Special Permissions in Linux - snir1551/DevOps-Linux GitHub Wiki
Beyond the standard read (r), write (w), and execute (x) permissions, Linux provides special permission bits that offer additional control over how files and directories behave.
These special bits are:
-
Set-UID (s on user execute bit)
- What it does: When a file with Set-UID is executed, the process runs with the privileges of the file owner (usually root), rather than the user who executed the file.
- Use case: Needed for certain system programs like passwd (which modifies system files like /etc/shadow).
- Example: -rwsr-xr-x 1 root root 50K Jan 1 12:00 /usr/bin/passwd
-
Set-GID (s on group execute bit)
- For files: Similar to Set-UID, but applies group permissions instead of user.
- For directories: New files created inside inherit the group ownership of the directory (rather than the user's primary group).
- Use case: Useful for shared project folders, e.g., /var/www for web servers.
- Example for directory: drwxrwsr-x 2 user devs 4.0K May 22 /projects
-
Sticky Bit (t on others execute bit)
- What it does: On directories, it prevents users from deleting or renaming files unless they are the owner (or root).
- Common usage: The /tmp directory, which is world-writable but each user should only delete their own files.

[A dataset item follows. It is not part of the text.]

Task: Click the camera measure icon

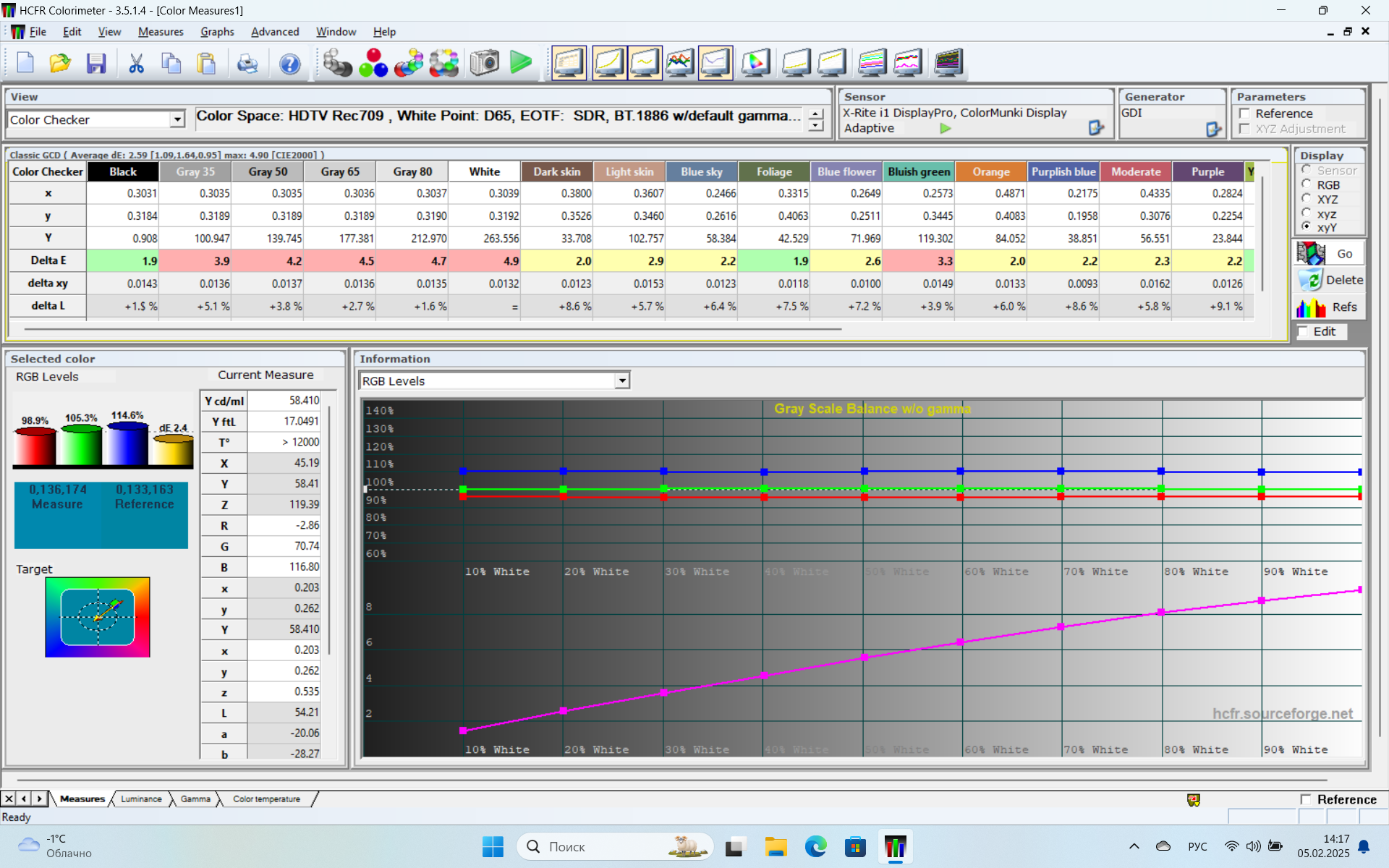Action: coord(484,64)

- Example: drwxrwxrwt 7 root root 4.0K May 22 /tmp
Octal Notation for Special Bits
Special bits use an additional digit in octal notation, placed before the standard 3 permission digits:
| Special | Octal | Effect |
|---|---|---|
| Set-UID | 4 | Run as file owner |
| Set-GID | 2 | Run as group / Inherit group for dirs |
| Sticky | 1 | Restrict deletions |
For example:
chmod 4755 myscript.sh
- 4 = Set-UID
- 755 = rwxr-xr-x
| Special Bit | Symbol in ls -l |
Purpose |
|---|---|---|
| Set-UID | s in user x |
Run file as owner |
| Set-GID | s in group x |
Run file as group / inherit group for dirs |
| Sticky Bit | t in others x |
Restrict deletions in shared directories |